▶ _Direction_: Extract each line of the records below that contains the string "resolution", reproducing every such line in full.

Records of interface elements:
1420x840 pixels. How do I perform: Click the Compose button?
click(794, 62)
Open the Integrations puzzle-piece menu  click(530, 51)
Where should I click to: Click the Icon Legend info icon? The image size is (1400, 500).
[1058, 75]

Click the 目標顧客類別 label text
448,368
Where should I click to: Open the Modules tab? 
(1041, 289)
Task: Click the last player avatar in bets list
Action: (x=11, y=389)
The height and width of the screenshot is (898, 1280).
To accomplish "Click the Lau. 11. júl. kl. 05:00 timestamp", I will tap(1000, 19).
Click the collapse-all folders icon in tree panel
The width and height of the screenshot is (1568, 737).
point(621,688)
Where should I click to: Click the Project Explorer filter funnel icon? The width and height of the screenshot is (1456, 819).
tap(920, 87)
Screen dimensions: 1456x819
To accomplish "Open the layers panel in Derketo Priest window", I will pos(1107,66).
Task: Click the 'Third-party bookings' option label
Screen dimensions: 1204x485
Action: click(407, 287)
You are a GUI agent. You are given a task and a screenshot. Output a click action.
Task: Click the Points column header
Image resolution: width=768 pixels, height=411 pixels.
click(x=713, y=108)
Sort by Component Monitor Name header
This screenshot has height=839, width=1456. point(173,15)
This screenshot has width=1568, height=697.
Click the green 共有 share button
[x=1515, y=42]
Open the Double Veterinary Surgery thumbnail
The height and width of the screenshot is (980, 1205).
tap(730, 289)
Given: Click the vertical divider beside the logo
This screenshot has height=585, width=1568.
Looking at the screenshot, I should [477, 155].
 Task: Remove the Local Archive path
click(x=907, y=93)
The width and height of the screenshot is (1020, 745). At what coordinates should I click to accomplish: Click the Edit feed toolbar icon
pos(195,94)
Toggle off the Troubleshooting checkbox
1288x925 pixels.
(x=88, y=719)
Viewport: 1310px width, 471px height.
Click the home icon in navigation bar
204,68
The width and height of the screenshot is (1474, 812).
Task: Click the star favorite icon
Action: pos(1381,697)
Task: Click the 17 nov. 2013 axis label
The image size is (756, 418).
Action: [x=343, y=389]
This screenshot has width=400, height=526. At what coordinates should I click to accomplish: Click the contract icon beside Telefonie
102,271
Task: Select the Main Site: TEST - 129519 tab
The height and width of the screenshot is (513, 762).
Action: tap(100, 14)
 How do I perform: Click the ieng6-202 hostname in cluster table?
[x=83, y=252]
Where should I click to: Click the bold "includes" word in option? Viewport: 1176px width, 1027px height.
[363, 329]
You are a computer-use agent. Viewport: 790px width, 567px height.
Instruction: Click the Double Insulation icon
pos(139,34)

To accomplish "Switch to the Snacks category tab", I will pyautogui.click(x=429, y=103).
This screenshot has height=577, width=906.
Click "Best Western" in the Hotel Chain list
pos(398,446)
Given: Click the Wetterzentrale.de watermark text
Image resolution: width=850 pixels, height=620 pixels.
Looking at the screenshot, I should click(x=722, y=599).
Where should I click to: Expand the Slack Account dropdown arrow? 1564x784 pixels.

▶ _Expected output_:
Image resolution: width=768 pixels, height=411 pixels.
Image resolution: width=850 pixels, height=620 pixels.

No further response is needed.